La dernière nuit avant le départ

Demain matin — enfin, dans quelques heures maintenant — ce sera le grand départ.

Nous avons décidé qu’il se ferait en comité restreint. Il y aura mon père, ma cousine, quelques amis et les journalistes. Je ne me sentais pas capable de partir devant toute ma famille et de les laisser derrière moi à ce moment-là.

Alors, ce soir, nous avons organisé un dernier repas tous ensemble. Il y avait mes parents, ma belle-mère, mon frère, sa femme et mes neveux.

Émotionnellement, cela a été très difficile.

Je sens que mon départ fait beaucoup de mal à ma mère. J’ai aussi senti mon frère très touché.

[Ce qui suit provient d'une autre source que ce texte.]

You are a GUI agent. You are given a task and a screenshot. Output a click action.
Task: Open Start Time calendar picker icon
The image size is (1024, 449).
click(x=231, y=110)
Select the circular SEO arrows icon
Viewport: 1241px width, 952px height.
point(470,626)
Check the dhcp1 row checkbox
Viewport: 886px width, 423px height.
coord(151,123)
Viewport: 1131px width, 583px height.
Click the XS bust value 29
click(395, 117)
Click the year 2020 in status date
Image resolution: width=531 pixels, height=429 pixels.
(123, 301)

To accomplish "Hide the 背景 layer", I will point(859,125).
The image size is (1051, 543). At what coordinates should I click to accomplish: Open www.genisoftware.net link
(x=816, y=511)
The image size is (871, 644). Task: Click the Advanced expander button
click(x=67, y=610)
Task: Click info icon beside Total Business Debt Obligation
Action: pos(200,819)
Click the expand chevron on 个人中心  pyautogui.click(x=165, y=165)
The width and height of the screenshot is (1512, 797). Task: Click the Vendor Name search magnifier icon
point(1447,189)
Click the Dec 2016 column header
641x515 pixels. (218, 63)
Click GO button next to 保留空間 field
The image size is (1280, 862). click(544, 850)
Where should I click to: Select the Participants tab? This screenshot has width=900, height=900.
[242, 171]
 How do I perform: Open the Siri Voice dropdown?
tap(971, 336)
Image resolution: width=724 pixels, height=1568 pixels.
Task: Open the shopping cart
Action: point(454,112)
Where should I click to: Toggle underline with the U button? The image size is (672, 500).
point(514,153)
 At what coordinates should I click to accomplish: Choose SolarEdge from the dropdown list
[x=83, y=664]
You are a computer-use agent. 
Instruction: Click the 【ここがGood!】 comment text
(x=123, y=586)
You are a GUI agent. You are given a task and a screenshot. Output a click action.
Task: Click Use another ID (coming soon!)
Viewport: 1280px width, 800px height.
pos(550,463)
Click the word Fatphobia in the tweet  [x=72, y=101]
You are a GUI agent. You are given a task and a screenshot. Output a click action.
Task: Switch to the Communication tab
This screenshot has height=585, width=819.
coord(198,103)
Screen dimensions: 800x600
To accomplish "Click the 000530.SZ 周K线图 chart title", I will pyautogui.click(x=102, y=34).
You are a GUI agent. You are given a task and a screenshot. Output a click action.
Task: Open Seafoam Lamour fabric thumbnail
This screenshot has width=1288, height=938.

Et moi, je n’ai pas réussi à retenir mes larmes.

Aujourd’hui, je sais que je ne reverrai probablement pas mes neveux avant plusieurs mois. Ils n’ont même pas encore quatre ans et, lorsque je les retrouverai, ils en auront peut-être déjà cinq. À cet âge-là, quelques mois représentent énormément. Imaginer tout ce que je vais manquer me fait très mal.

Il est maintenant 3 h 40 du matin et je  suis encore en train d’effectuer les derniers ajustements. J’ai peur d’oublier quelque chose : des papiers, une démarche administrative, un objet important… Je sais déjà que certaines choses ne pourront pas être terminées avant mon départ. Heureusement, j’ai la chance d’avoir une famille soudée sur laquelle je pourrai compter.

Aujourd’hui, j’ai tout de même réussi à boucler plusieurs choses importantes qui me stressaient beaucoup. Je le dois notamment à Alizée, ma cousine, qui m’a énormément aidé dans ces derniers préparatifs. Elle va également m’accompagner à vélo pendant la première partie du voyage. Savoir que je ne serai pas seul pour vivre les premiers jours de cette expédition me rassure énormément.

Ces dernières semaines, j’ai travaillé à flux tendu. Finalement, ce n’était peut-être pas plus mal. Le fait d’être constamment occupé m’a empêché de trop penser au départ et à la tristesse de quitter mes proches, même si cela n’a pas toujours été facile.

Dans quelques heures, je prendrai la route. J’ai prévu une première journée assez courte, avec moins de kilomètres que mon objectif habituel. Il faudra déjà gérer les émotions, les derniers imprévus et réaliser que, cette fois, l’expédition a réellement commencé.

Ça y est, j’y suis.
10 000 kilomètres, Mickaël.

Il est presque quatre heures du matin. Il est temps d’essayer de grappiller quelques heures de sommeil.